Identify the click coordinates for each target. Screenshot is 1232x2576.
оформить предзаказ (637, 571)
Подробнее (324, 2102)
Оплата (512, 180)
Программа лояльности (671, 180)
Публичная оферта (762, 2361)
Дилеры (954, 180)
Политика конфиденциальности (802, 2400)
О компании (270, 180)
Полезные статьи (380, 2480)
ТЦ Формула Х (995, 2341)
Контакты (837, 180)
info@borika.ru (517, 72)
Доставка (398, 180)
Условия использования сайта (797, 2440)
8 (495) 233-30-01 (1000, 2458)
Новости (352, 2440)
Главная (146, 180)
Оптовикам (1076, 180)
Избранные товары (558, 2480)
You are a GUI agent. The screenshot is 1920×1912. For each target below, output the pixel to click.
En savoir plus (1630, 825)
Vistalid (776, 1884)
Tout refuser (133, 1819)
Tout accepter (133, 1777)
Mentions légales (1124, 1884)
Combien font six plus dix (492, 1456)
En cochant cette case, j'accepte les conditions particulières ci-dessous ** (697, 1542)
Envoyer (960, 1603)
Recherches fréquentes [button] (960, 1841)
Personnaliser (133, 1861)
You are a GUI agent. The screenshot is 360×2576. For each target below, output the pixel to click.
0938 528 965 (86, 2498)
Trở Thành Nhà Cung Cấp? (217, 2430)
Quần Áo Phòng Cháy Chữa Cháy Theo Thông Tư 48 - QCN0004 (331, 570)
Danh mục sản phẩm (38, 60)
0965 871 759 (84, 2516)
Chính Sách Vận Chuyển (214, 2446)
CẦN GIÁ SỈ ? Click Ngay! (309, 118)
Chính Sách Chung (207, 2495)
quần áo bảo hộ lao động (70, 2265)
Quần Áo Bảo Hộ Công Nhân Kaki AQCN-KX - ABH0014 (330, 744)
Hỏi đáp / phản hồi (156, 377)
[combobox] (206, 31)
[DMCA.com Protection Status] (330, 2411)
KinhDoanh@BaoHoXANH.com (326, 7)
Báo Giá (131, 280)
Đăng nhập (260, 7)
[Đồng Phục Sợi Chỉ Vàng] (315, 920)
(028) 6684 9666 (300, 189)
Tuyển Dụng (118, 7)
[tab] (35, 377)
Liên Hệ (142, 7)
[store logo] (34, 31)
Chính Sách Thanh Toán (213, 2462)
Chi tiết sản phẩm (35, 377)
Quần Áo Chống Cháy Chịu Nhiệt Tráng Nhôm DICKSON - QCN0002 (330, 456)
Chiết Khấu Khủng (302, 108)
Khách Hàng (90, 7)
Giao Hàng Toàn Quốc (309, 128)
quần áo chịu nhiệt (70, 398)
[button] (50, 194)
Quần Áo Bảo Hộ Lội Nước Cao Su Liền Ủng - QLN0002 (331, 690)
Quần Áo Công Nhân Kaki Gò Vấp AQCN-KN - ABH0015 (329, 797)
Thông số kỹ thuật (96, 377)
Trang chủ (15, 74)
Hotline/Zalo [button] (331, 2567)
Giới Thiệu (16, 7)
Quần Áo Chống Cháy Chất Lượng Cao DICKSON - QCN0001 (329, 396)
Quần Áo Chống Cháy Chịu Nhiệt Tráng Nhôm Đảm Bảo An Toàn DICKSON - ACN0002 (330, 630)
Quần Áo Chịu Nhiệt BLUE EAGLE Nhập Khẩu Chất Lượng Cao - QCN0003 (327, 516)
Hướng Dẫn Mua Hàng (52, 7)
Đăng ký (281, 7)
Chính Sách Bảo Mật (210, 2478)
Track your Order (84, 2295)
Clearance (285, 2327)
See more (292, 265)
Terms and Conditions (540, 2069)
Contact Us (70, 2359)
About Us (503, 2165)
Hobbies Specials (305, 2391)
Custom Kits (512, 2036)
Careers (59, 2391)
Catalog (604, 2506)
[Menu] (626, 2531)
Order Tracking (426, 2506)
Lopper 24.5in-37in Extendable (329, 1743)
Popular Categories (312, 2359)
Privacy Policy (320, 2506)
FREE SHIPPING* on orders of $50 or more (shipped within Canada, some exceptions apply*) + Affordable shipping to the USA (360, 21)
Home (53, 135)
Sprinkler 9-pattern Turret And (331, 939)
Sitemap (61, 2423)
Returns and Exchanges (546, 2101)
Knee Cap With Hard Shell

══════════

> _PROBLEM_: The complete listing, from first line to last, should be copied verbatim.

> _EXERCISE RESPONSE_:
Identify the click coordinates for each target. Screenshot is 1232x2576.
оформить предзаказ (637, 571)
Подробнее (324, 2102)
Оплата (512, 180)
Программа лояльности (671, 180)
Публичная оферта (762, 2361)
Дилеры (954, 180)
Политика конфиденциальности (802, 2400)
О компании (270, 180)
Полезные статьи (380, 2480)
ТЦ Формула Х (995, 2341)
Контакты (837, 180)
info@borika.ru (517, 72)
Доставка (398, 180)
Условия использования сайта (797, 2440)
8 (495) 233-30-01 (1000, 2458)
Новости (352, 2440)
Главная (146, 180)
Оптовикам (1076, 180)
Избранные товары (558, 2480)
You are a GUI agent. The screenshot is 1920×1912. For each target below, output the pixel to click.
En savoir plus (1630, 825)
Vistalid (776, 1884)
Tout refuser (133, 1819)
Tout accepter (133, 1777)
Mentions légales (1124, 1884)
Combien font six plus dix (492, 1456)
En cochant cette case, j'accepte les conditions particulières ci-dessous ** (697, 1542)
Envoyer (960, 1603)
Recherches fréquentes [button] (960, 1841)
Personnaliser (133, 1861)
You are a GUI agent. The screenshot is 360×2576. For each target below, output the pixel to click.
0938 528 965 (86, 2498)
Trở Thành Nhà Cung Cấp? (217, 2430)
Quần Áo Phòng Cháy Chữa Cháy Theo Thông Tư 48 - QCN0004 (331, 570)
Danh mục sản phẩm (38, 60)
0965 871 759 (84, 2516)
Chính Sách Vận Chuyển (214, 2446)
CẦN GIÁ SỈ ? Click Ngay! (309, 118)
Chính Sách Chung (207, 2495)
quần áo bảo hộ lao động (70, 2265)
Quần Áo Bảo Hộ Công Nhân Kaki AQCN-KX - ABH0014 (330, 744)
Hỏi đáp / phản hồi (156, 377)
[combobox] (206, 31)
[DMCA.com Protection Status] (330, 2411)
KinhDoanh@BaoHoXANH.com (326, 7)
Báo Giá (131, 280)
Đăng nhập (260, 7)
[Đồng Phục Sợi Chỉ Vàng] (315, 920)
(028) 6684 9666 (300, 189)
Tuyển Dụng (118, 7)
[tab] (35, 377)
Liên Hệ (142, 7)
[store logo] (34, 31)
Chính Sách Thanh Toán (213, 2462)
Chi tiết sản phẩm (35, 377)
Quần Áo Chống Cháy Chịu Nhiệt Tráng Nhôm DICKSON - QCN0002 (330, 456)
Chiết Khấu Khủng (302, 108)
Khách Hàng (90, 7)
Giao Hàng Toàn Quốc (309, 128)
quần áo chịu nhiệt (70, 398)
[button] (50, 194)
Quần Áo Bảo Hộ Lội Nước Cao Su Liền Ủng - QLN0002 (331, 690)
Quần Áo Công Nhân Kaki Gò Vấp AQCN-KN - ABH0015 (329, 797)
Thông số kỹ thuật (96, 377)
Trang chủ (15, 74)
Hotline/Zalo [button] (331, 2567)
Giới Thiệu (16, 7)
Quần Áo Chống Cháy Chất Lượng Cao DICKSON - QCN0001 (329, 396)
Quần Áo Chống Cháy Chịu Nhiệt Tráng Nhôm Đảm Bảo An Toàn DICKSON - ACN0002 (330, 630)
Quần Áo Chịu Nhiệt BLUE EAGLE Nhập Khẩu Chất Lượng Cao - QCN0003 (327, 516)
Hướng Dẫn Mua Hàng (52, 7)
Đăng ký (281, 7)
Chính Sách Bảo Mật (210, 2478)
Track your Order (84, 2295)
Clearance (285, 2327)
See more (292, 265)
Terms and Conditions (540, 2069)
Contact Us (70, 2359)
About Us (503, 2165)
Hobbies Specials (305, 2391)
Custom Kits (512, 2036)
Careers (59, 2391)
Catalog (604, 2506)
[Menu] (626, 2531)
Order Tracking (426, 2506)
Lopper 24.5in-37in Extendable (329, 1743)
Popular Categories (312, 2359)
Privacy Policy (320, 2506)
FREE SHIPPING* on orders of $50 or more (shipped within Canada, some exceptions apply*) + Affordable shipping to the USA (360, 21)
Home (53, 135)
Sprinkler 9-pattern Turret And (331, 939)
Sitemap (61, 2423)
Returns and Exchanges (546, 2101)
Knee Cap With Hard Shell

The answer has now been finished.